Your objective:
Search the entries below for "checkbox". Report each line where it occurs.
+-------+
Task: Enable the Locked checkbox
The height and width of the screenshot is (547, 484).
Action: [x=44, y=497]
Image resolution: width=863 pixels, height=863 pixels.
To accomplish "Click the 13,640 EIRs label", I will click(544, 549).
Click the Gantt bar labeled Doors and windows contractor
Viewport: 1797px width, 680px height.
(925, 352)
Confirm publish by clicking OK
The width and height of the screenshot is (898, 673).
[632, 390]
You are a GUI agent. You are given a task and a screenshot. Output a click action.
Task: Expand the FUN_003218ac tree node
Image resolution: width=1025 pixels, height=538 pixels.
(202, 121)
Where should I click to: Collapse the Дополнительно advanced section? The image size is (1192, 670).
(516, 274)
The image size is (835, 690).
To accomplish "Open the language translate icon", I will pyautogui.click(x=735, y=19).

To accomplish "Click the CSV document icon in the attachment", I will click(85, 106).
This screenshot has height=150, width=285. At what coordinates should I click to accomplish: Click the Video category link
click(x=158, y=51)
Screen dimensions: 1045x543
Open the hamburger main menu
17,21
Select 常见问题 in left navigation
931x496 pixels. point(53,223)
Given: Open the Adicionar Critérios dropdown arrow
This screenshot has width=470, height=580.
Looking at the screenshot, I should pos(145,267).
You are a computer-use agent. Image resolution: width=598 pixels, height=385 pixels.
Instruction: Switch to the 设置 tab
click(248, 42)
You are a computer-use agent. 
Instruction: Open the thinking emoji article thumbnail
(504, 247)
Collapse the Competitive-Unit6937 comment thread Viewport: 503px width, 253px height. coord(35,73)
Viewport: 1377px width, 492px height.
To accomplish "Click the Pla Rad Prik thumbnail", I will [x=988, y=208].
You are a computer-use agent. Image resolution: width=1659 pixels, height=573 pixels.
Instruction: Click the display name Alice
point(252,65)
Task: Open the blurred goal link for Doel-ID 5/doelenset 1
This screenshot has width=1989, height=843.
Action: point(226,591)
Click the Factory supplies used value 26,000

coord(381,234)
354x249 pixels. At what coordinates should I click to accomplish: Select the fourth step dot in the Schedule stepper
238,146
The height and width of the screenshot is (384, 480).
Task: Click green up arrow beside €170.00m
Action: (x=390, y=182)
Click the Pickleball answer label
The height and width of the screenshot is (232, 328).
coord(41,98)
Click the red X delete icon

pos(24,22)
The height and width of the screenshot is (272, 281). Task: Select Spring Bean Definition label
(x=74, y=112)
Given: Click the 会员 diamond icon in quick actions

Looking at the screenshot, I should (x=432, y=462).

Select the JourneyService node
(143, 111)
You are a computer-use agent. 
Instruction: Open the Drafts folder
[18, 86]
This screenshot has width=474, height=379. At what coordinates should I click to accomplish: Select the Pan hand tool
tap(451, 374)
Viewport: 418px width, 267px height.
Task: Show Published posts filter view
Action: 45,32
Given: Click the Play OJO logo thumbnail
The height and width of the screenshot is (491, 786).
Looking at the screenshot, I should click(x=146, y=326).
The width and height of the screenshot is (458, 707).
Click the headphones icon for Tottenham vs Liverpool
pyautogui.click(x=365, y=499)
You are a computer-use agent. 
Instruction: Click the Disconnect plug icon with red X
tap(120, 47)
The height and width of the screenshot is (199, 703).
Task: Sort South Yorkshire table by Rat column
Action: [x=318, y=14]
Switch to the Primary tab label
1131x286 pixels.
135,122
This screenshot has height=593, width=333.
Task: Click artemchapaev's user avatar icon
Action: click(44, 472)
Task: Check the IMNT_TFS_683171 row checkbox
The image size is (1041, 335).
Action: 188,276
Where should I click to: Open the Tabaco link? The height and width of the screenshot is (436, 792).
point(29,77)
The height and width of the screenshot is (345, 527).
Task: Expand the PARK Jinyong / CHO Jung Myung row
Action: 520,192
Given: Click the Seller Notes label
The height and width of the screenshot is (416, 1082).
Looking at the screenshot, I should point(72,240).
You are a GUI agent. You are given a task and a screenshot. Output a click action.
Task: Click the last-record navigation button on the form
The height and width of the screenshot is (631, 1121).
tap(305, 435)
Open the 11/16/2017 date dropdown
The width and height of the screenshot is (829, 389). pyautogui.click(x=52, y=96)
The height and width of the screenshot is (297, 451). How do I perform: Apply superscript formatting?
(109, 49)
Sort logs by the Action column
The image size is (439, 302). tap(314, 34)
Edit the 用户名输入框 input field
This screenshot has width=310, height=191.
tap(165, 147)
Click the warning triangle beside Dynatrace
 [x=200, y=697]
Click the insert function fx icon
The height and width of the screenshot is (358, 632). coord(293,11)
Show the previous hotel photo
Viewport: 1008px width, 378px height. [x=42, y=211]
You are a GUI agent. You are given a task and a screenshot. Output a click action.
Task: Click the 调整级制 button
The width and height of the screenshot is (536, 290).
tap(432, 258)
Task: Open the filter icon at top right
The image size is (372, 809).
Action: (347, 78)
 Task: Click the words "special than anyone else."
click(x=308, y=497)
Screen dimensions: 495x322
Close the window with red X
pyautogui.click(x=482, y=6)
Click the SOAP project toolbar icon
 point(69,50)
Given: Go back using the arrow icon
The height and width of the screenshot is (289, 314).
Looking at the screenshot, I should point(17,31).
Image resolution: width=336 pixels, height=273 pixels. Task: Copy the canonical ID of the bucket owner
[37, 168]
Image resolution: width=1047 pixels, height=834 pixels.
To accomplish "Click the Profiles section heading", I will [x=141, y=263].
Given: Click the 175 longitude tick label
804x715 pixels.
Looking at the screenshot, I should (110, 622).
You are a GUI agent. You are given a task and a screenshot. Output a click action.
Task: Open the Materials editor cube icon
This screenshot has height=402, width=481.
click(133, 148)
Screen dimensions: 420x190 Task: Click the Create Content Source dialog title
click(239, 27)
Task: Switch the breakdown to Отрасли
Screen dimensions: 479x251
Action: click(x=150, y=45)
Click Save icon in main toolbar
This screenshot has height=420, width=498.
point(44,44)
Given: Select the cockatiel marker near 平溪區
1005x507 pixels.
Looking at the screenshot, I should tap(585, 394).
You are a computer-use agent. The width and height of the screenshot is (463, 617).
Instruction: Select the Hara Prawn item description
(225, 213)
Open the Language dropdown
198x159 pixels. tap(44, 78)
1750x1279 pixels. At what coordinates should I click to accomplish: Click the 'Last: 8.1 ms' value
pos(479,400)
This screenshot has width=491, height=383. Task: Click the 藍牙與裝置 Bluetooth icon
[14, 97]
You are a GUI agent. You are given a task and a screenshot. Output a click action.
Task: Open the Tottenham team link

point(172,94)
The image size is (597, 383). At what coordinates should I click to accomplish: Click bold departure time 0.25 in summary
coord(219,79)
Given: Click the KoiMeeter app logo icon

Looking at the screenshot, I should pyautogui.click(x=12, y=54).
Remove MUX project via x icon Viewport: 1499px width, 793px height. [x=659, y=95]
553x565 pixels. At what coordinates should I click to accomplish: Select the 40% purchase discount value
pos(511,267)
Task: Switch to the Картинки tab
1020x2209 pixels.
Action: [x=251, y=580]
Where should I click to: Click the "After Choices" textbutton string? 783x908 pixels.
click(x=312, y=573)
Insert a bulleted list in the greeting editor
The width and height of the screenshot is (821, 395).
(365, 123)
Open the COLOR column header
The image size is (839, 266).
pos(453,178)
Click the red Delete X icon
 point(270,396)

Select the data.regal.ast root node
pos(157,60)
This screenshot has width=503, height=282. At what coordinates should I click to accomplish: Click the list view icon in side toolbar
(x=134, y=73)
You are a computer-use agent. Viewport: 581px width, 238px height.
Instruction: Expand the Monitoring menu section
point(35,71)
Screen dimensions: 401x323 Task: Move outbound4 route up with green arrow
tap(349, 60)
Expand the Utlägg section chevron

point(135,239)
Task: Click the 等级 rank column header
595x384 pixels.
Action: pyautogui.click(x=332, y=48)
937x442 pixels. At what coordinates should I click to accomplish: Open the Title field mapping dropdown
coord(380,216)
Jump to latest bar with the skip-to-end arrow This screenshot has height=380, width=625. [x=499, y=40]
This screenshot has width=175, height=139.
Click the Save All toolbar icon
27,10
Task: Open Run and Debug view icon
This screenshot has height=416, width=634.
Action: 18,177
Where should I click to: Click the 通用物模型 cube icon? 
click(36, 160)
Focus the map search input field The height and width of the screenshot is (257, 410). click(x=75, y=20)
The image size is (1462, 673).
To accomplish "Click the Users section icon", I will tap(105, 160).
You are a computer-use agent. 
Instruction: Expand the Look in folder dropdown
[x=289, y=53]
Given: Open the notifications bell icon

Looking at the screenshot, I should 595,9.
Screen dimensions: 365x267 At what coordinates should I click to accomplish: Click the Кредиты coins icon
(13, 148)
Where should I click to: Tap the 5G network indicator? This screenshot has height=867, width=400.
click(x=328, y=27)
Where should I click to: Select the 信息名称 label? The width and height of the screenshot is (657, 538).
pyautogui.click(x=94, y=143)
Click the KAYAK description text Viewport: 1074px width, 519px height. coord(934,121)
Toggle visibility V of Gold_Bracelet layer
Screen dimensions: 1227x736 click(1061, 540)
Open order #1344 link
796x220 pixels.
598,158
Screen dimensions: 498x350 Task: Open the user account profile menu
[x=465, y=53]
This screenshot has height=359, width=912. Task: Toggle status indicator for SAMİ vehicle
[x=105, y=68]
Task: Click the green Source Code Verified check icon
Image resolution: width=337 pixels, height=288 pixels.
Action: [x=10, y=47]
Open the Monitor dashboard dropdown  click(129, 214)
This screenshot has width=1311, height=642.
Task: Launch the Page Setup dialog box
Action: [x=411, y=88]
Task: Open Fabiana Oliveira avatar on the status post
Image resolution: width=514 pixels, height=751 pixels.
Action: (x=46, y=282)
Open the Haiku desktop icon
+-------+
Your response:
Task: Enable the Locked checkbox
Task: Check the IMNT_TFS_683171 row checkbox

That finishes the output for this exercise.